To find power of a square matrix  
\[\mathbf{M}\]
  start by find eigenvalues and corresponding eigenvectors.
Using the eigenvalues form the matrix  
\[\mathbf{D}\]
  with eigenvalues along the leading diagonal and all other entries equal to zero, and with the igenvectors form the matrix  
\[\mathbf{P}\]
  with each eigenvector in the column of its corresonding eigenvalue in the matrix  
\[\mathbf{D}\]
.
The relationship between  
\[\mathbf{M} , \mathbf{D} , \mathbf{P}\]
  is  
\[\mathbf{M} = \mathbf{P} \mathbf{D} \mathbf{P}^{-1}\]
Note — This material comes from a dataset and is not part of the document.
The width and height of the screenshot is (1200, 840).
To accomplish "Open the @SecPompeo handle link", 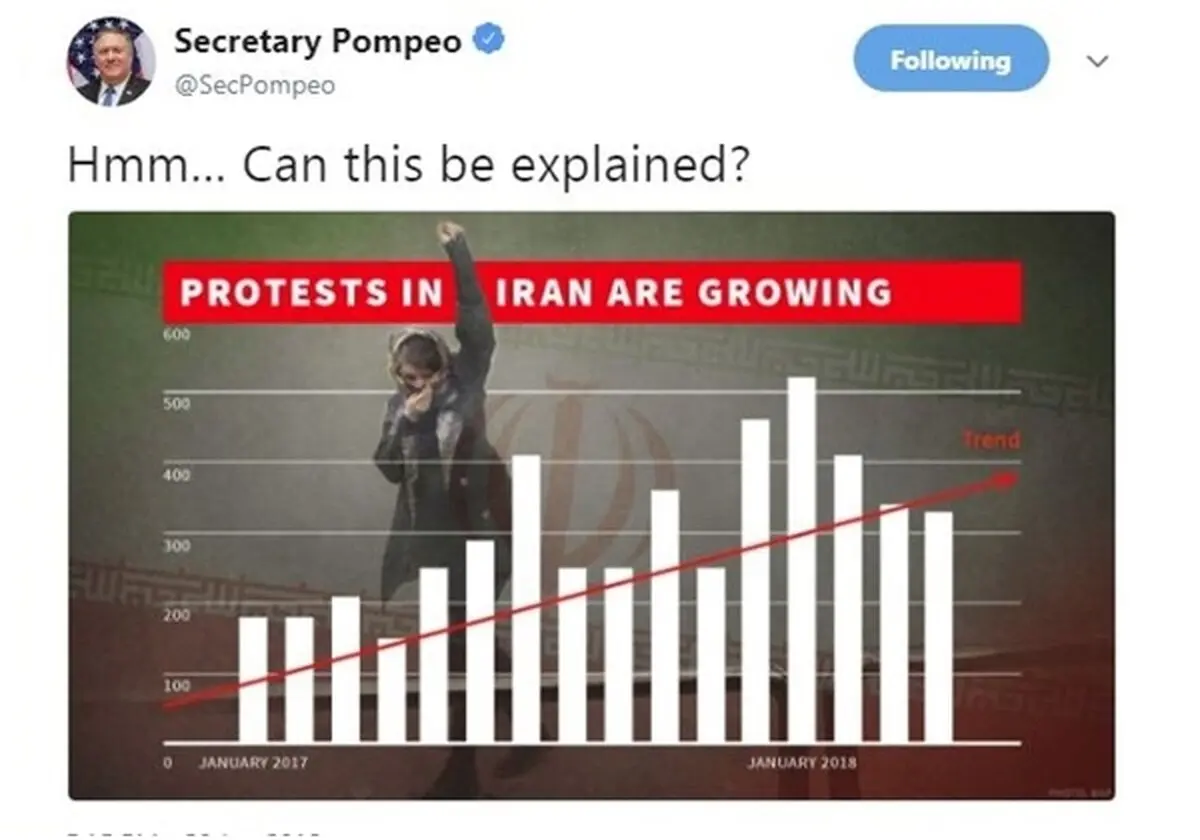I will [x=254, y=86].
\[\mathbf{M}^n =\underbrace{ \mathbf{P} \mathbf{D} \mathbf{P}^{-1} \mathbf{P} \mathbf{D} \mathbf{P}^{-1} ...\mathbf{P} \mathbf{D} \mathbf{P}^{-1}}_{n \: times}=\mathbf{P} \mathbf{D}^n \mathbf{P}^{-1}\]

Example: The eigenvalues of  
\[\left( \begin{array}{cc} 2 & 1 \\ 1 & 2 \end{array} \right)\]
  are the solutions to  
\[\begin{equation} \begin{aligned} det(\left( \begin{array}{cc} 2 & 1 \\ 1 & 2 \end{array} \right) - \lambda \mathbf{I}) &= det \left( \begin{array}{cc} 2- \lambda & 1 \\ 1 & 2- \lambda \\ \end{array} \right) \\ =& (2- \lambda)^2 - 1 \times 1 \\ &= \lambda^2 - 4 \lambda +3 \\ &= (\lambda -3)(\lambda -1)=0 \end{aligned} \end{equation}\]

Then  
\[\lambda =3,1\]
.
\[\lambda =3 \rightarrow (\mathbf{M} - 3 \mathbf{I})\mathbf{v}=0 \rightarrow \left( \begin{array}{cc} -1 & 1 \\ 1 & -1 \end{array} \right) \left( \begin{array}{c} v_1 \\ v_2 \end{array} \right) = \left( \begin{array}{c} -v_1 +v_2 \\ v_1-v_2 \end{array} \right) = (\left( \begin{array}{c} 0 \\0 \end{array} \right)\]

We can take an eigenvector as  
\[\left( \begin{array}{c} 1 \\ 1 \end{array} \right)\]

\[\lambda =1 \rightarrow (\mathbf{M} - \mathbf{I})\mathbf{v}=0 \rightarrow \left( \begin{array}{cc} 1 & 1 \\ 1 & 1 \end{array} \right) \left( \begin{array}{c} v_1 \\ v_2 \end{array} \right) = \left( \begin{array}{c} v_1 +v_2 \\ v_1 +v_2 \end{array} \right) = (\left( \begin{array}{c} 0 \\0 \end{array} \right)\]

We can take an eigenvector as  
\[\left( \begin{array}{c} 1 \\ -1 \end{array} \right)\]

Then
\[\begin{equation} \begin{aligned} \left( \begin{array}{cc} 2 & 1 \\ 1 & 2 \end{array} \right)^n &= \left( \begin{array}{cc} 1 & 1 \\ 1 & -1 \end{array} \right) \left( \begin{array}{cc} 3 & 0 \\ 0 & 1 \end{array} \right)^n \left( \begin{array}{cc} 1 & 1 \\ 1 & -1 \end{array} \right)^{-1} \\ &= \left( \begin{array}{cc} 1 & 1 \\ 1 & -1 \end{array} \right) \left( \begin{array}{cc} 3^n & 0 \\ 0 & 1 \end{array} \right)^n \frac{1}{-2} \left( \begin{array}{cc} -1 & -1 \\ -1 & 1 \end{array} \right) \\ &=- \frac{1}{2} \left( \begin{array}{cc} -3^n -1 & -3^n +1 \\ -3^n +1 & -3^n -1 \end{array} \right) \end{aligned} \end{equation}\]